Friday, July 6, 2012

Guest Post: PCT National Phase Applications – No Amendments at the time of filing at IPO

A well-wisher from a prominent IP law firm has written the following guest post on the recently issued Circular by the IPO on July 2, 2012 with respect to National Phase PCT Applications. Below is the guest post:

The new Controller General of Patents, Mr. Chaitanya Prasad has issued a Circular with regard to the handling of PCT National Phase applications entering India. The Circular dated July 2, 2012 can be accessed here.

According to the instructions contained therein, the Indian National Phase application PCT application needs to be identical with the published PCT application.

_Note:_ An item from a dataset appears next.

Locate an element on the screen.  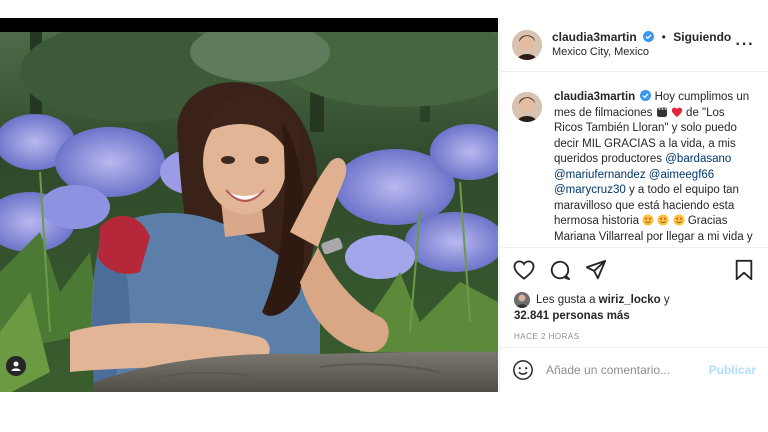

The premise given in this regard is that IPO wants to simplify the filing procedure.

The above guidelines have in any way been included in the said Circular as a clarification to the earlier guidelines in the Patent Manual of the IPO which states:

  • For the National Phase Application, the title, description, drawings, abstract and claims as filed with the International Application under PCT shall be taken as the Complete Specification [Section10(4A)].
  • The applicant may make a request to the Controller for amendment of the complete specification which was filed with the National Phase Application, as a separate request in Form-13, along with the application.
To clarify the last point, the present Circular says that “It is clarified that the IPO does not allow an applicant to amend the specification or the related documents before he actually enters National Phase in India.

Putting two and two together, what this means is that no amendments can be carried out in the National Phase application, not withstanding any unpatentable subject matter or any noticeable error which would otherwise need a correction, at the time of entering India. Ditto in cases where there is a change in ownership and PCT/IB/306 has not yet been issued.

However, if the applicant wishes to carry out any amendments, he can do so only by way of filing a Form 13/Form 6 along with the necessary fees (even along with the application). Needless to say, the guidelines simply reek of intent to increase Form 13/Form 6 filings and in turn the revenue for the IPO.

In the past, an applicant would simply enter India with an amended set of claims deleting claims which are otherwise unpatentable, thus saving considerable costs. Moreover, if some error had occurred in the published PCT application, they would file the corrected application in India again to save duplicity of efforts and costs.

What is more disturbing is that in light of the new instructions, the applicants will have to pay for claims which may be prima facie unpatentable in India only to have them removed at the time of prosecution. In majority of pharma and biotech cases as well as some software based inventions, the applicant may wish to delete certain claims at the time of filing itself, knowing well the prohibitions under section 3.

The new circular prohibits any such activity and puts the applicants in a double jeopardy – one, they have to pay up for claims containing subject matter otherwise unpatentable in India, and two – those claims will eventually have to be deleted during prosecution.